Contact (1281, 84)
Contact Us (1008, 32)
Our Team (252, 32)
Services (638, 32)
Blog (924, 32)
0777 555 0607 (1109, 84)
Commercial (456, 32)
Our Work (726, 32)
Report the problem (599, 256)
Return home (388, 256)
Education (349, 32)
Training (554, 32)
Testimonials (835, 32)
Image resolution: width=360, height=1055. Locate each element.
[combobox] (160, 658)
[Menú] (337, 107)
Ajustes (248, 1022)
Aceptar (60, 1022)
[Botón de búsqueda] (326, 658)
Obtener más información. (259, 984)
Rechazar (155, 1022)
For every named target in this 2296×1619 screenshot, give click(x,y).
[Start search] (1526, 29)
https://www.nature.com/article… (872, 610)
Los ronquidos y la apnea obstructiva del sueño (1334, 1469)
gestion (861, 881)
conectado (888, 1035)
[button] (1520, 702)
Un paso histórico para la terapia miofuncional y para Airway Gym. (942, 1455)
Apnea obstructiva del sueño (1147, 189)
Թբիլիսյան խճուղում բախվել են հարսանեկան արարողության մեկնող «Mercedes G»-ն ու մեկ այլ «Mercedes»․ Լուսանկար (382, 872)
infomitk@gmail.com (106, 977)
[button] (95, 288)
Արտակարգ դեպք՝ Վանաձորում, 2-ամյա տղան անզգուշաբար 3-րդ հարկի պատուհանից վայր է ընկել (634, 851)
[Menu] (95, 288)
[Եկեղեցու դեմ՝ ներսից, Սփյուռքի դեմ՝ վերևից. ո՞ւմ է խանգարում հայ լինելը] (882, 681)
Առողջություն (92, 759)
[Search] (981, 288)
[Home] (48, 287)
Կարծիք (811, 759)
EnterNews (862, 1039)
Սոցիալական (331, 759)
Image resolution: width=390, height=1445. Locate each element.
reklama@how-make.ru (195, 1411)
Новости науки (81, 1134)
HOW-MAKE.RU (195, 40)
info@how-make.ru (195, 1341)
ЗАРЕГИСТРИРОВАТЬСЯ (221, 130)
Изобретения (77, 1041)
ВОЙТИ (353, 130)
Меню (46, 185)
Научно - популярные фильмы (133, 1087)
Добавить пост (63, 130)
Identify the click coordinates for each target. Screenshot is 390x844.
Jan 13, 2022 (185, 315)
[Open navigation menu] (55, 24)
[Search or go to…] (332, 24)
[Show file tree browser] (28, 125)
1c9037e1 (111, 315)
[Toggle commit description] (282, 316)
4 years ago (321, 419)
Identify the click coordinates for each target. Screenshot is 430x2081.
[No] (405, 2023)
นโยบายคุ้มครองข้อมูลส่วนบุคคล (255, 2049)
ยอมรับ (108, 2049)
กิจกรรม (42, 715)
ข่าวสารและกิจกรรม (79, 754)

- - -

What you have to do:
Would you print exactly and only the lines of the material above that run from the line with "[Menú] (337, 107)" through the line with "Apnea obstructiva del sueño (1147, 189)", both included?

Answer box:
[Menú] (337, 107)
Ajustes (248, 1022)
Aceptar (60, 1022)
[Botón de búsqueda] (326, 658)
Obtener más información. (259, 984)
Rechazar (155, 1022)
For every named target in this 2296×1619 screenshot, give click(x,y).
[Start search] (1526, 29)
https://www.nature.com/article… (872, 610)
Los ronquidos y la apnea obstructiva del sueño (1334, 1469)
gestion (861, 881)
conectado (888, 1035)
[button] (1520, 702)
Un paso histórico para la terapia miofuncional y para Airway Gym. (942, 1455)
Apnea obstructiva del sueño (1147, 189)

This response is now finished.